Effects of injection molding parameters and welding sequence on the interfacial strength of glass fiber‐reinforced polypropylene

Abstract Lightweighting is a key trend in the development of the modern automotive industry. Two‐component injection molding and welding technology show significant potential for advancing automotive lightweighting. In this study, polypropylene (PP) and 30% glass fiber‐reinforced polypropylene (30% GF/PP) were selected as welding materials. The effects of injection molding parameters (mold temperature, injection temperature, and injection speed) and welding sequences (PP‐30% GF/PP, 30% GF/PP‐PP, and 30% GF/PP (2)‐30% GF/PP (1)) on welding strength were investigated. Results indicate that the 30% GF/PP–PP configuration achieved the highest tensile strength among the three methods, reaching a maximum of 28.1 MPa. The distribution of glass fibers at the interface and the cross‐sectional morphology of the damage were observed under a microscope, and the welding mechanisms of the three welding sequences were analyzed. Optimal injection molding parameters were determined using the response surface model (RSM), identifying a mold temperature of 120°C, an injection temperature of 255°C, and an injection speed of 84 mm/s.
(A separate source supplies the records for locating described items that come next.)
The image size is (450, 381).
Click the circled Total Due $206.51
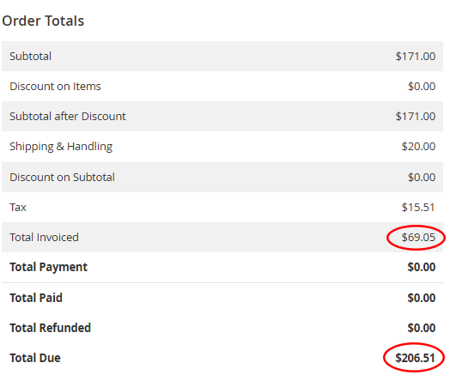[x=416, y=358]
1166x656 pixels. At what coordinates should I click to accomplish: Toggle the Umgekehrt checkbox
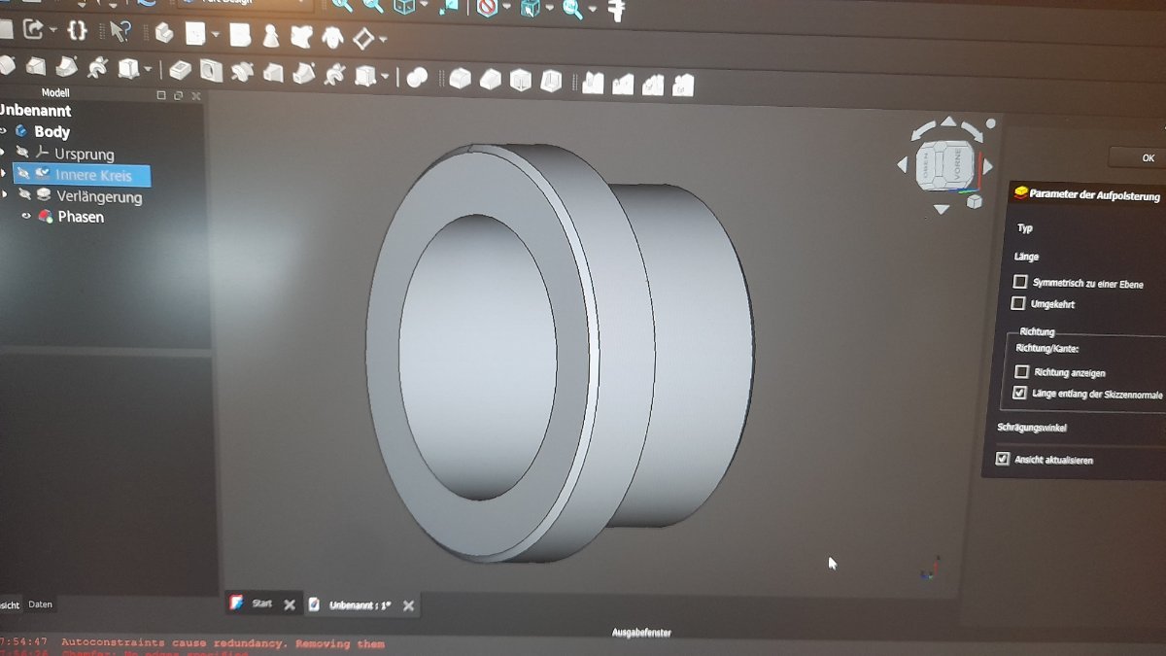[1018, 304]
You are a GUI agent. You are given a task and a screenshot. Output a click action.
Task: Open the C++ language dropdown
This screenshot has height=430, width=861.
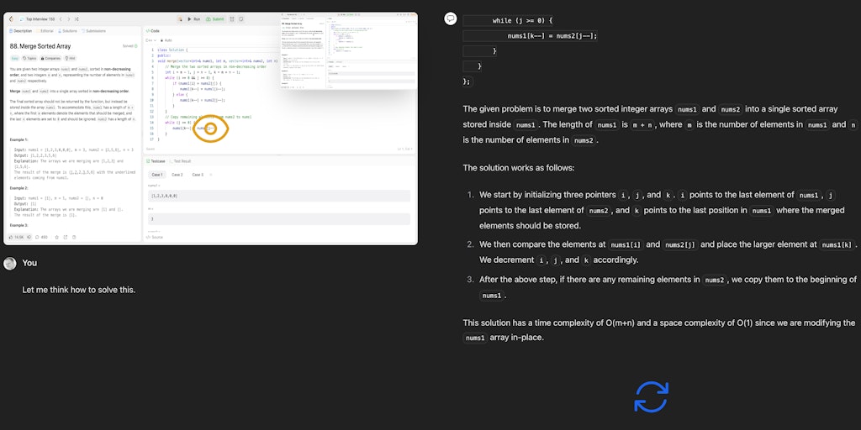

The maximum predicted welding strength was 28.3 MPa, with mold temperature exerting the greatest influence on welding strength. Additionally, for the production of large and complex parts, using the fiber‐containing material as the second melt in injection welding is more effective. Highlights Investigated the effects of injection molding parameters and injection sequences on welding strength. Analyzed the welding mechanisms for different injection sequences. Determined optimal welding parameters using RSM. Identified fiber‐containing melt as the preferred material for the second injection in welding processes.